◆ CONSIGNA 1: En el texto sobre la continuación del Quijote, ¿a quién vende un muchacho los cartapacios árabes?
◆ CONSIGNA 2: Copia del texto sobre la continuación del Quijote el fragmento que empieza en "Memoria y archivos" y termina en "historia aparece como papel viejo en el Alcaná de Toledo.", sustituyendo "cartapacios" por "legajos".

◆ DOCUMENTO FUENTE:
-----

Memoria y archivos
El narrador encontró la continuación del Quijote entre papeles árabes vendidos en el Alcaná
La continuación de la historia aparece como cartapacios árabes vendidos en el Alcaná de Toledo: la memoria depende del azar del mercado.

La historia aparece como papel viejo en el Alcaná de Toledo.
La historia de Don Quijote no reaparece en un archivo solemne. Aparece como papel viejo en el Alcaná de Toledo.
El narrador encuentra unos cartapacios árabes que un muchacho vende a un sedero. La continuación de la aventura, que había quedado suspendida en plena batalla, depende de ese hallazgo casi casual. La memoria literaria entra por el mercado.
La idea central está ahí: algunas historias sobreviven no porque estén protegidas, sino porque alguien se detiene ante unos papeles que otros trataban como mercancía.
Cervantes convierte el archivo en escena viva. No hay estantería ordenada ni institución que garantice la conservación. Hay papeles sueltos, lengua desconocida, comercio, curiosidad y traducción. La historia llega hasta nosotros por una cadena frágil de accidentes.

-----

◆ ENTRADAS EXTRAÍDAS:

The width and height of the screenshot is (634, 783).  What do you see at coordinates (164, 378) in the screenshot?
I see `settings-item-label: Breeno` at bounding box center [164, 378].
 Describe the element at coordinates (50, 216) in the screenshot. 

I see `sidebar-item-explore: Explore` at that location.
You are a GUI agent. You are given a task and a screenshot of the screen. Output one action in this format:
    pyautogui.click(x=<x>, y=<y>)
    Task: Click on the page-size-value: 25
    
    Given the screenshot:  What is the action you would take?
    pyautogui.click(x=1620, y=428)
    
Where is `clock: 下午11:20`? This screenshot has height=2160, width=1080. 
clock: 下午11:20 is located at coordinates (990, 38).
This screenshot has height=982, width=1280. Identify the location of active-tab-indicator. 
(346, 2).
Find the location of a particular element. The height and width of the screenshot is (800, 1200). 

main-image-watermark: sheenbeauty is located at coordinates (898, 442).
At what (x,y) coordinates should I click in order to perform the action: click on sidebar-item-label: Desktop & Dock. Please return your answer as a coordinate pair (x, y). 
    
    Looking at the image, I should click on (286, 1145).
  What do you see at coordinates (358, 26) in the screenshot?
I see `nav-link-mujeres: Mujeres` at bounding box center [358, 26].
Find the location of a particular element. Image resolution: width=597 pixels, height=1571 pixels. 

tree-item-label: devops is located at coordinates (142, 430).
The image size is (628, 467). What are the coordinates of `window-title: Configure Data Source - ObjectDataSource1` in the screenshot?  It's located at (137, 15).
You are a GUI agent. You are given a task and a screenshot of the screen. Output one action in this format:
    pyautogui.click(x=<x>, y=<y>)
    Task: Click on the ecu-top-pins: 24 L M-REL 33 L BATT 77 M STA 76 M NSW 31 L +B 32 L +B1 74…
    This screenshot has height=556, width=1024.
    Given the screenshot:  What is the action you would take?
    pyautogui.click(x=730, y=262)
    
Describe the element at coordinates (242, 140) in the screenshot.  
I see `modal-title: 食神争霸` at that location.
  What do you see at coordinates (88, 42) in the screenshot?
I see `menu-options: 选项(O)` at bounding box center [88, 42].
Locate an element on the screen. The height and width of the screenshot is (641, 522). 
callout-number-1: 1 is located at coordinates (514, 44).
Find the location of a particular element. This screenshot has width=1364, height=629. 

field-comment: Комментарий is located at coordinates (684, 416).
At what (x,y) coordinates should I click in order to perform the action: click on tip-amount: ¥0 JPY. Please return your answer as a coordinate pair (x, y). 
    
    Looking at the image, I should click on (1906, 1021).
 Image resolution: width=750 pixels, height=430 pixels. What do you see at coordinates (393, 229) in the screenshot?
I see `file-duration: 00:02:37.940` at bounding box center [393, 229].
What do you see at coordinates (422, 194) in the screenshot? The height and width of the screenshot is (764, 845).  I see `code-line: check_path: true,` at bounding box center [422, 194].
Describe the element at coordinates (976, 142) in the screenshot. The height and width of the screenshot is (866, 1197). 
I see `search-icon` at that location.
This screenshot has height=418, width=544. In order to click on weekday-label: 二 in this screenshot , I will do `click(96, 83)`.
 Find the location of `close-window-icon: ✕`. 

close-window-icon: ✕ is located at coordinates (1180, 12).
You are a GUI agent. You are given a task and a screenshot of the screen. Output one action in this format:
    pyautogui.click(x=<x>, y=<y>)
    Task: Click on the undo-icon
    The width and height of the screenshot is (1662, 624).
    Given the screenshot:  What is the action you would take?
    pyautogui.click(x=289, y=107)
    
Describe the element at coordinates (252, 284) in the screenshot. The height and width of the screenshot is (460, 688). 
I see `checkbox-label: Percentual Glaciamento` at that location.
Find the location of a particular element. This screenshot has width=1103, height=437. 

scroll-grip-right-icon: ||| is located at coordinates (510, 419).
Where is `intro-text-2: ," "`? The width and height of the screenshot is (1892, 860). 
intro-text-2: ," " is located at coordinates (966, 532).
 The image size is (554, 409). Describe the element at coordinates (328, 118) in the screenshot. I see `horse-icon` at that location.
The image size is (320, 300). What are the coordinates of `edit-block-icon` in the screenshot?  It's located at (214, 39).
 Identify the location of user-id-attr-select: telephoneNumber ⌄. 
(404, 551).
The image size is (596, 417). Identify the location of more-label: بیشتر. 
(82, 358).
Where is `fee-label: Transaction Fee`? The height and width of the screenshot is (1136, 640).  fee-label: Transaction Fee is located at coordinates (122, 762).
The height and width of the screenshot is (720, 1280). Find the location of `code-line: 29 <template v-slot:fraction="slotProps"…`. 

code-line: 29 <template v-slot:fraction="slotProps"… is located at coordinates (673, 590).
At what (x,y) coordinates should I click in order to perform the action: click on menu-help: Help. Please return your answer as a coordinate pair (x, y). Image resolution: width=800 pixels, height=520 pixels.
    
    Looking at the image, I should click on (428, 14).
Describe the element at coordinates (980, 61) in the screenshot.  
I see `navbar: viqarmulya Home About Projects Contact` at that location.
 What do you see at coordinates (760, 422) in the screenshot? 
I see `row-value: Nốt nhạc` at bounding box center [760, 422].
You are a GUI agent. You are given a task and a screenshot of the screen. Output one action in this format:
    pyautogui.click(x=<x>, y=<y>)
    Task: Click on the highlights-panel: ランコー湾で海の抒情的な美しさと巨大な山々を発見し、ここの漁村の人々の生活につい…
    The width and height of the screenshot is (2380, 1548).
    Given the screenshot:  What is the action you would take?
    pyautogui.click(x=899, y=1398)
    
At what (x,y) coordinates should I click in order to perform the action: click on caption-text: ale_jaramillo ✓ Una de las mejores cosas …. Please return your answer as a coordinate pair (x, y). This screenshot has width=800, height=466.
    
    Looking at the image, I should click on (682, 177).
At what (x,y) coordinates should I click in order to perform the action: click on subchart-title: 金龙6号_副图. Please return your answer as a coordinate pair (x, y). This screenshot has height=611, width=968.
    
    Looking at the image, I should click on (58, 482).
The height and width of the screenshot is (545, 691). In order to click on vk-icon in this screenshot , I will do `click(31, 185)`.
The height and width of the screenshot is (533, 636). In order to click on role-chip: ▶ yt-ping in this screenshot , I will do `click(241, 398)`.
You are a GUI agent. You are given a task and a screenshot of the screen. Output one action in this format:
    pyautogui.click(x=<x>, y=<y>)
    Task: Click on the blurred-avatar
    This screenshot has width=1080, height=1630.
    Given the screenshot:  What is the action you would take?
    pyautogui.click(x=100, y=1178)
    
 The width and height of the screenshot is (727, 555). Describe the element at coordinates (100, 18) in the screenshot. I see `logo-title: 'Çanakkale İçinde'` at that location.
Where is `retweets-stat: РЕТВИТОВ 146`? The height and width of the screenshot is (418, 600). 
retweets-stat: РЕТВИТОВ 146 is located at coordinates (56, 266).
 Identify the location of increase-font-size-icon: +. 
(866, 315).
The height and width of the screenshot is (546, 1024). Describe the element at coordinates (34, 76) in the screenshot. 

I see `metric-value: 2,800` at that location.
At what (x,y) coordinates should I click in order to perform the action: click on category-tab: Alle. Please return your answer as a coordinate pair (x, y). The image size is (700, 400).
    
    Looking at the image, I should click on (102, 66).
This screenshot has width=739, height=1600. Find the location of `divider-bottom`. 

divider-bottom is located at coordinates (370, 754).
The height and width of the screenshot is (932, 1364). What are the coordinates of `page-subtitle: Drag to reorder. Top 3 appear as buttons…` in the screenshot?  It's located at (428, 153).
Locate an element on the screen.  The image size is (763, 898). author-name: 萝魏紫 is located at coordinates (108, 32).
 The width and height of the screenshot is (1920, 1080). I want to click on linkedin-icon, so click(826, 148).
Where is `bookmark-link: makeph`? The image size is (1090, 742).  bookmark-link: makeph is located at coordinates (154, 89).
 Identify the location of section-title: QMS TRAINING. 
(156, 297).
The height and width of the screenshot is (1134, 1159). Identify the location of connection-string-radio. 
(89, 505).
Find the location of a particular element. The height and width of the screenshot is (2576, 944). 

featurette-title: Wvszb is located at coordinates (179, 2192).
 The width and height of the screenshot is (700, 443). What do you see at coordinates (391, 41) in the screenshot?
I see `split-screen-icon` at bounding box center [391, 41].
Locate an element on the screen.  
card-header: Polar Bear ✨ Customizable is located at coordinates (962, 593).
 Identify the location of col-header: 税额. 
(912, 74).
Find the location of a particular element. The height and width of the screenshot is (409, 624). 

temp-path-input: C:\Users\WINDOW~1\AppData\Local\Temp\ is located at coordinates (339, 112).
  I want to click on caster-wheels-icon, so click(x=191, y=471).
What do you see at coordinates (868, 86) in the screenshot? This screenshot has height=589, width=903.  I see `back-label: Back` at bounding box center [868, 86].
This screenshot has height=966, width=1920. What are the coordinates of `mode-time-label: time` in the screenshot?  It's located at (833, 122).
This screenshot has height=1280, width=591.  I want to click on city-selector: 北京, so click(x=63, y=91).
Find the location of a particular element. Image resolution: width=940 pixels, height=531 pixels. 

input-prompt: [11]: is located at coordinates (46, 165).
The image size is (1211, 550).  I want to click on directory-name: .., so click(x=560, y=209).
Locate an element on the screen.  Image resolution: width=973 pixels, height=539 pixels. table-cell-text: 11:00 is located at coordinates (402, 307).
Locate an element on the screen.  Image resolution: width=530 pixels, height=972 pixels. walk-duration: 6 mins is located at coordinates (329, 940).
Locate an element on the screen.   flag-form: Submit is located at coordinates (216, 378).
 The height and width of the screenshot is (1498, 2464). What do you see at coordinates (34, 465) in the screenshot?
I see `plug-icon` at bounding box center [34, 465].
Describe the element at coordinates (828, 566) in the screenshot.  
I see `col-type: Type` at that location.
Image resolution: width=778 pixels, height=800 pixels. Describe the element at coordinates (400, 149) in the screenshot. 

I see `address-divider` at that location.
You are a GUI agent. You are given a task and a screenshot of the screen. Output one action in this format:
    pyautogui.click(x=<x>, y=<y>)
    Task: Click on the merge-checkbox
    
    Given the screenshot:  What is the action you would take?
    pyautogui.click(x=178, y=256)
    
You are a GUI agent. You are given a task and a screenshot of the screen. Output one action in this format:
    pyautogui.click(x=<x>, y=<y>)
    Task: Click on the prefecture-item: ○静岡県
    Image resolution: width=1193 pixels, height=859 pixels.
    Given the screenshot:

-----

◆ RESPUESTA 1: A un sedero.

◆ RESPUESTA 2:
Memoria y archivos
El narrador encontró la continuación del Quijote entre papeles árabes vendidos en el Alcaná
La continuación de la historia aparece como legajos árabes vendidos en el Alcaná de Toledo: la memoria depende del azar del mercado.

La historia aparece como papel viejo en el Alcaná de Toledo.